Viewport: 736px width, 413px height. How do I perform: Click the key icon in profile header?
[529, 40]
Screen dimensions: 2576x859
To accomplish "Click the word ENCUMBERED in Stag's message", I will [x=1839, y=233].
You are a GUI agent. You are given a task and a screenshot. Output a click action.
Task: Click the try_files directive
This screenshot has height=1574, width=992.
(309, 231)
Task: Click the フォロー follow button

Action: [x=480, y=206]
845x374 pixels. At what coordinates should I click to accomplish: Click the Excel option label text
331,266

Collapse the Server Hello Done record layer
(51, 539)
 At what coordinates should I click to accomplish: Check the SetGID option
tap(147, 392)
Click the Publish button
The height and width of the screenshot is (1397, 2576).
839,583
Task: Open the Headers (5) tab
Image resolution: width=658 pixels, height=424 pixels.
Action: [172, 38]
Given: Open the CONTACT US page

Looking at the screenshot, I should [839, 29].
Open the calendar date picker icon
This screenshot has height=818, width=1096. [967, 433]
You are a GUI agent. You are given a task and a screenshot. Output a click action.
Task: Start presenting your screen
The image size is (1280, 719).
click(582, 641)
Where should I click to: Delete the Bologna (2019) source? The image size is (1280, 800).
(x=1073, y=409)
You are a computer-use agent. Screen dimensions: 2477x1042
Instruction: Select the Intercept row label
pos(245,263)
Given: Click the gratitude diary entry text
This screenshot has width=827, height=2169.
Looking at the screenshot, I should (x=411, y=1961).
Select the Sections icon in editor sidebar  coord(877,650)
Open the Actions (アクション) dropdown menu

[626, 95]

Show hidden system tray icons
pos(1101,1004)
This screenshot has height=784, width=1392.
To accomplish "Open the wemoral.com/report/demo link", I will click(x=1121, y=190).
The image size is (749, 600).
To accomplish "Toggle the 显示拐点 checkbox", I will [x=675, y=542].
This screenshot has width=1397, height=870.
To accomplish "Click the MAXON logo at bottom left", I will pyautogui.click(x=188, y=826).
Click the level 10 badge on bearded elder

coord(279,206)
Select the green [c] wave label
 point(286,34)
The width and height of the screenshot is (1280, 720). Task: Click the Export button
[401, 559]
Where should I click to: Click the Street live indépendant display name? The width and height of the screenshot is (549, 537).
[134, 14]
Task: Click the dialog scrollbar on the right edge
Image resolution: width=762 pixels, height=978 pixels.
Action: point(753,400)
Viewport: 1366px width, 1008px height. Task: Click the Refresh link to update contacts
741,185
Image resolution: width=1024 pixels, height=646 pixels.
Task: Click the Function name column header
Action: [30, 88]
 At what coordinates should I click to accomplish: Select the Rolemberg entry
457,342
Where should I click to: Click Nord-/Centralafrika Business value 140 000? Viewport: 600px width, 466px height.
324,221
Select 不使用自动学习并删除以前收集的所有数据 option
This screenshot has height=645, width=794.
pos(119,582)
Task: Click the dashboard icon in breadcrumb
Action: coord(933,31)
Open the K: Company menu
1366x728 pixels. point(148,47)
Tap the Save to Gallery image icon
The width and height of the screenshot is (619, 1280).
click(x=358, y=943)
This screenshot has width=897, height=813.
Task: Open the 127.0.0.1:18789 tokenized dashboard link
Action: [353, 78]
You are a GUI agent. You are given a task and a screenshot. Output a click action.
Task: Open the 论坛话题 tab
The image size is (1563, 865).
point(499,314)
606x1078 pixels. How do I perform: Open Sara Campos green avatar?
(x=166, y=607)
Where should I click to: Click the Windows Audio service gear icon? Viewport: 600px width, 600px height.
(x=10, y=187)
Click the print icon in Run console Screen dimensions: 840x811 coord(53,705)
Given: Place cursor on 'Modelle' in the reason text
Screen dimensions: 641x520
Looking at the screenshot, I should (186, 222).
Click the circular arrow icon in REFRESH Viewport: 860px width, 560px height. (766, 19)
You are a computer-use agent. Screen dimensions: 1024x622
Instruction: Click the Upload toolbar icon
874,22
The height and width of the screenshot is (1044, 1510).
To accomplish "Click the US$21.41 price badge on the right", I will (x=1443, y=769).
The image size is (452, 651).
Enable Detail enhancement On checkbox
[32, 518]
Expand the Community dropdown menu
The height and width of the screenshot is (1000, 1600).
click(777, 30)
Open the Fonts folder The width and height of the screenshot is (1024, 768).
★ ★ ★ ★ ★
▸ TASK GOAL: The stretch of entries above that starts with the line containing "This screenshot has height=645, width=794." and goes on through the line containing "Task: Open the 论坛话题 tab" is to be transcribed exactly, and no other line is to be transcribed.

▸ WRITTEN ANSWER:
This screenshot has height=645, width=794.
pos(119,582)
Task: Click the dashboard icon in breadcrumb
Action: coord(933,31)
Open the K: Company menu
1366x728 pixels. point(148,47)
Tap the Save to Gallery image icon
The width and height of the screenshot is (619, 1280).
click(x=358, y=943)
This screenshot has width=897, height=813.
Task: Open the 127.0.0.1:18789 tokenized dashboard link
Action: [353, 78]
You are a GUI agent. You are given a task and a screenshot. Output a click action.
Task: Open the 论坛话题 tab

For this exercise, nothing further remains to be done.